It was clear to us from the outset that the current methodological premises of the field also merited critical re-evaluation in print. Therefore we asked our guest speakers to contribute to this volume by elaborating on the problems of methodology with regard to their own research materials. With this aim we also invited a number of eminent scholars who were not present at the colloquium to participate in the publication. In each of the articles, the authors reflect upon the same broad theme, drawing from a range of materials including theology, narrative literature, history, law and archaeology. The case studies illustrate particular problems related to individual genres, while also highlighting fundamental questions and concerns pertaining to the study of 'Celtic religion' at large.
One of the central themes in this regard is the process of Christianisation, which is addressed by several contributors with particular reference to the early Irish literary material. Jacqueline Borsje offers a balanced discussion of the multilayered nature of early Irish sources by considering the survival of indigenous beliefs from the viewpoint of translation and adaptation in literary communication. Drawing upon the methods of theological exegesis, she examines how ritual expression is represented in texts containing spells and other words of power, concluding that pre-Christian cultural elements may be gleaned in the extant sources in a number of different ways. Borsje's observation that the early missionaries in the fifth century did not arrive in a vacuum, but had to seek ways to communicate their message in a manner that was intelligible in the new cultural and social context, is an important one, as it foregrounds the question of how this ongoing process of negotiation is reflected in the textual evidence. This topic is addressed by John Carey, whose article discusses the place accorded in medieval Irish literature to supernatural beings who are evidently derived from the gods and goddesses of the pagan period. The significance of this, and its implications for the nature of Irish tradition, have been matters of spirited debate in recent decades. Instead of confronting the question of origins, the article looks in the opposite direction, endeavouring to trace some of the ways in which the Irish vision of the immortals continued to flourish and further develop in the later medieval period.
The Christian attitudes towards the pre-Christian past are also at the focus of Joseph Nagy's contribution, which takes a performative approach in its examination of the depictions of the non-Christian otherworld in medieval Irish narratives. After a careful assessment of current scholarly approaches to the elusive archaic religious tradition, he argues that even if the early Irish sources cannot be read as accurate or authentic representations of the pre-Christian past, the manner in which this past is enshrined in the texts still merits investigation. The discussion highlights this point by looking at how the otherworldly confrontations in the narrative sources can be understood not only as an encounter between the human and the supernatural, but also in terms of a relationship between the otherworldly performer and his or her audience.

§ Exercise tasks
1) Reproduce the part of the passage on Celtic religion starting at "The Christian attitudes" and ending at "or her audience.".
2) List every kind of material that the passage on Celtic religion says the authors draw from.
The data that comes next has nothing to do with the passage on Celtic religion.

§ Information provided
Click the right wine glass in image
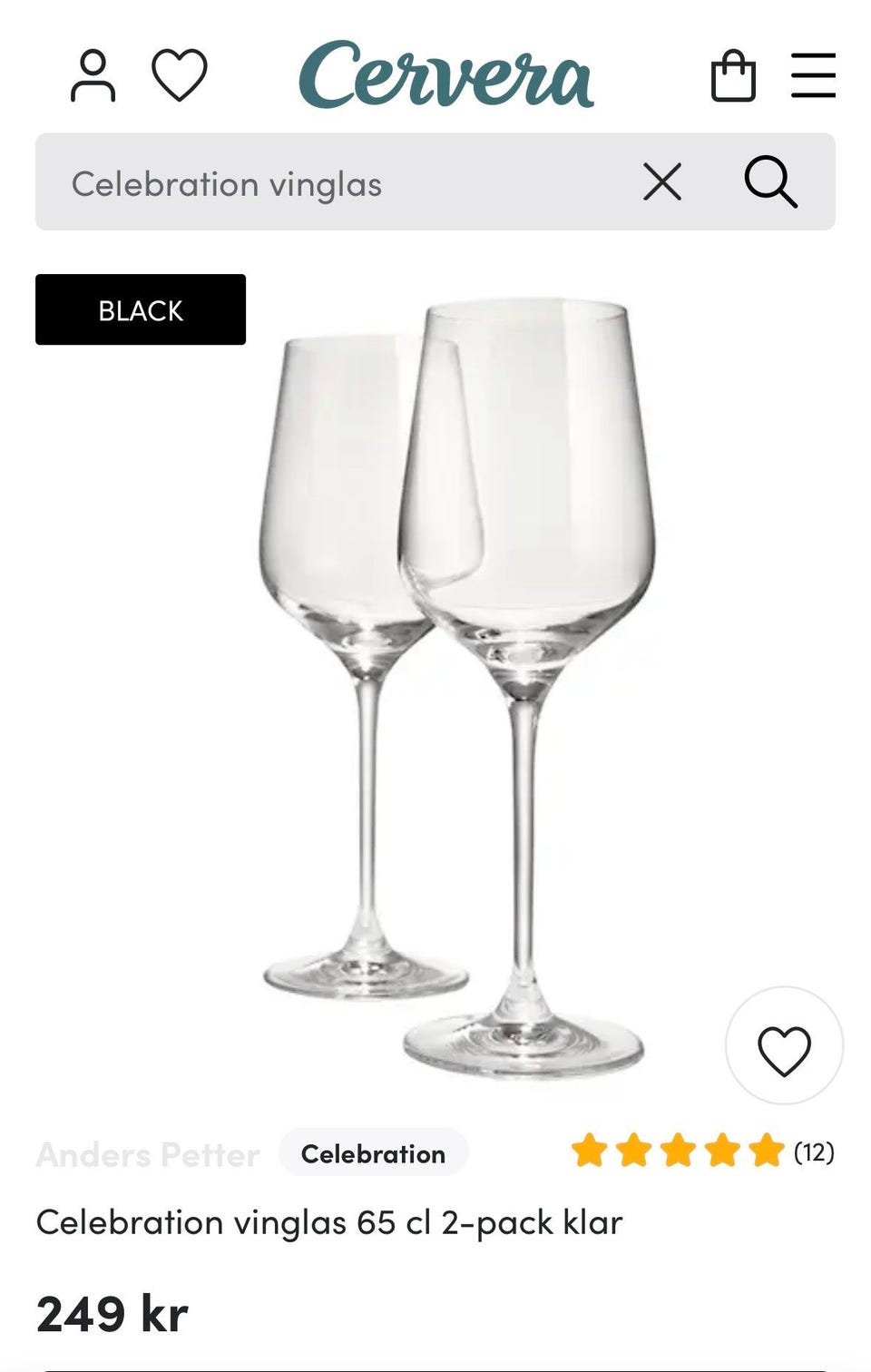click(526, 690)
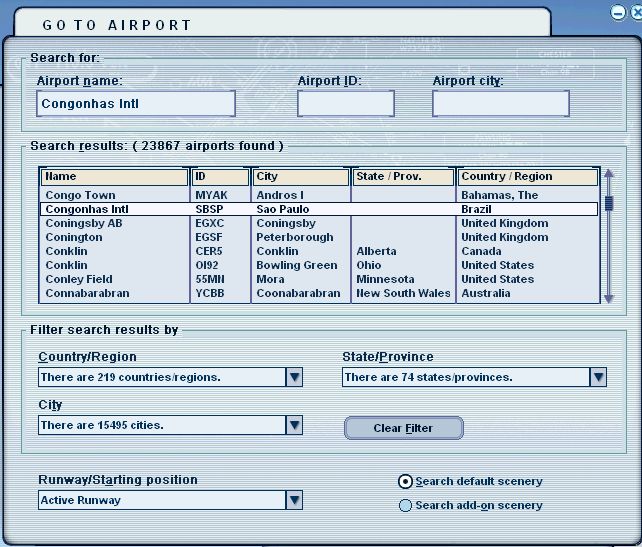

§ Expected answers
1)
The Christian attitudes towards the pre-Christian past are also at the focus of Joseph Nagy's contribution, which takes a performative approach in its examination of the depictions of the non-Christian otherworld in medieval Irish narratives. After a careful assessment of current scholarly approaches to the elusive archaic religious tradition, he argues that even if the early Irish sources cannot be read as accurate or authentic representations of the pre-Christian past, the manner in which this past is enshrined in the texts still merits investigation. The discussion highlights this point by looking at how the otherworldly confrontations in the narrative sources can be understood not only as an encounter between the human and the supernatural, but also in terms of a relationship between the otherworldly performer and his or her audience.

2) Theology, narrative literature, history, law, and archaeology.